China’s President Xi Jinping will also not be joining COP26 in person this year but will be present and communicating at the event via video link. Jinping has avoided international travel since early 2020 when the pandemic began. Although there have also been concerns for China’s commitment, Jinping’s involvement will be taken by many as a hopeful sign. However, China, perhaps more than any other nation, is facing increasing pressure to boost climate efforts. A report from early this year found that China was responsible for 27% of global emissions, more than the entire “developed” world combined. The UN has said that China must commit to “ambitious” action if the country wishes to make a genuine commitment to climate action.
Brazilian President Jair Bolsonaro will also be absent from COP26, as he is reportedly instead visiting an Italian town which is awarding him honorary citizenship. Brazil, and Bolsonaro specifically, are under particular scrutiny regarding climate issues due to the continued destruction of the rainforest in the country, and associated emissions.
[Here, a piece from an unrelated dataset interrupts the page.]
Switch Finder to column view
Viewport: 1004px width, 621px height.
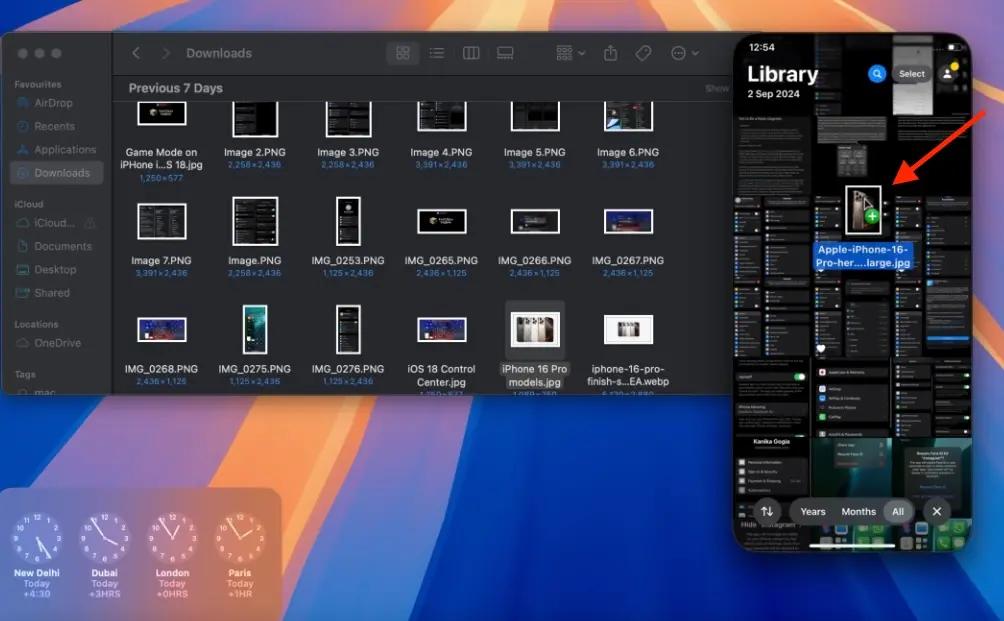(x=471, y=53)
A recent report accused Bolsonaro of crimes against humanity, both for his handling of the Covid pandemic and his alleged involvement in the destruction of the rainforest. The team behind the report accused Bolsonaro’s government of plans to "systematically remove, neuter, and eviscerate laws, agencies and individuals that serve to protect the Amazon".
Of the leaders that will be attending the conference, there are still many who may face criticism for their commitments to climate action. With the United States producing 11% of global emissions, second only to China’s 27%, President Joe Biden may have to demonstrate genuine dedication to reducing emissions at the event. Australia and the UK and respective Prime Ministers Scott Morrison and Boris Johnson will also have to prove their commitments after a leaked email earlier this year revealed that the UK had been willing to drop climate asks to secure a trade deal with Australia.